**AIM OF THE EXERCISE**
Reproduce exactly the line with "This screenshot has width=507, height=383." and all the lines beneath it, stopping only at the end of the material.

———

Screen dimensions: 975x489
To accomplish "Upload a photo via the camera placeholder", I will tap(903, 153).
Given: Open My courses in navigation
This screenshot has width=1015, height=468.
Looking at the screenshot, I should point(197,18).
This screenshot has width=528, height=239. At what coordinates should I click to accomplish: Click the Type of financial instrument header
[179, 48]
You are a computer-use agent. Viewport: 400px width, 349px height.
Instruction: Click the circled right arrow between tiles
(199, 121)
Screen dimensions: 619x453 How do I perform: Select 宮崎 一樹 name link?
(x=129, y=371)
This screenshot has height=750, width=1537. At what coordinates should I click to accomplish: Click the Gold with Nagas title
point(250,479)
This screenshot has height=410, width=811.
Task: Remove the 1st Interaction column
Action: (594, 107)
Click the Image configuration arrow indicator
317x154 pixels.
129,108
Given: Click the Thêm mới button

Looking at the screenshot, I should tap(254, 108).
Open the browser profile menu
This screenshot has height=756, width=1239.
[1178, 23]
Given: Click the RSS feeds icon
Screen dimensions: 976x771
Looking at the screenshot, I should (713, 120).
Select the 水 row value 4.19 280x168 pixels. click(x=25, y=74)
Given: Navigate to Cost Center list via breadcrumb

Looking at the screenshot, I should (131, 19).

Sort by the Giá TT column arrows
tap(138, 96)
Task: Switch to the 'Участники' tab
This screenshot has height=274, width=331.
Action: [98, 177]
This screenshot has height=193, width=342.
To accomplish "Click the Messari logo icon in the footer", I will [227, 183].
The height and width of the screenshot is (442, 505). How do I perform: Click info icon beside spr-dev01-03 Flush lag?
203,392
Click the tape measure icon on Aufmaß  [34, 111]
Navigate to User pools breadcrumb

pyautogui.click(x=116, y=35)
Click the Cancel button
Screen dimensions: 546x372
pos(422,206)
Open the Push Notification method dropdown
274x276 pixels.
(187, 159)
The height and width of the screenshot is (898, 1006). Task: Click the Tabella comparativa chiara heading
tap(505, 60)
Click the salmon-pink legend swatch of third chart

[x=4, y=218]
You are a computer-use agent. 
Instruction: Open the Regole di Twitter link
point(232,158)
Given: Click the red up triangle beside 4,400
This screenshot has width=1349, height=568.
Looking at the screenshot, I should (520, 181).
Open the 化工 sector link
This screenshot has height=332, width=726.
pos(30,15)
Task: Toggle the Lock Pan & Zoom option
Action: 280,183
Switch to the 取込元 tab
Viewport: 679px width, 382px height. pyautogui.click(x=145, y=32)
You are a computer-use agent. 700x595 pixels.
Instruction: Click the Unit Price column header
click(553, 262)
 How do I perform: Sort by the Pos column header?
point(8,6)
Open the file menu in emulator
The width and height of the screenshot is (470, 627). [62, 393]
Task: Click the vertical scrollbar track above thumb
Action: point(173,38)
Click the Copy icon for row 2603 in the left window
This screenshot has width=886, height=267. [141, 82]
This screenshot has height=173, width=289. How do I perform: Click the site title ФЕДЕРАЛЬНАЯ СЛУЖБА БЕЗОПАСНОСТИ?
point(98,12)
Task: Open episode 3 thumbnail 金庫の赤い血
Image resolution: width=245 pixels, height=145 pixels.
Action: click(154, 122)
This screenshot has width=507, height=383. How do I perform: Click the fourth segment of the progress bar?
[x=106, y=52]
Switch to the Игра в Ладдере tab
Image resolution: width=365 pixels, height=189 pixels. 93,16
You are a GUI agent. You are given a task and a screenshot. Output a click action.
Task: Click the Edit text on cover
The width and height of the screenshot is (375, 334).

———

**OUTPUT FOR THIS EXERCISE**
This screenshot has width=507, height=383. How do I perform: Click the fourth segment of the progress bar?
[x=106, y=52]
Switch to the Игра в Ладдере tab
Image resolution: width=365 pixels, height=189 pixels. 93,16
You are a GUI agent. You are given a task and a screenshot. Output a click action.
Task: Click the Edit text on cover
The width and height of the screenshot is (375, 334).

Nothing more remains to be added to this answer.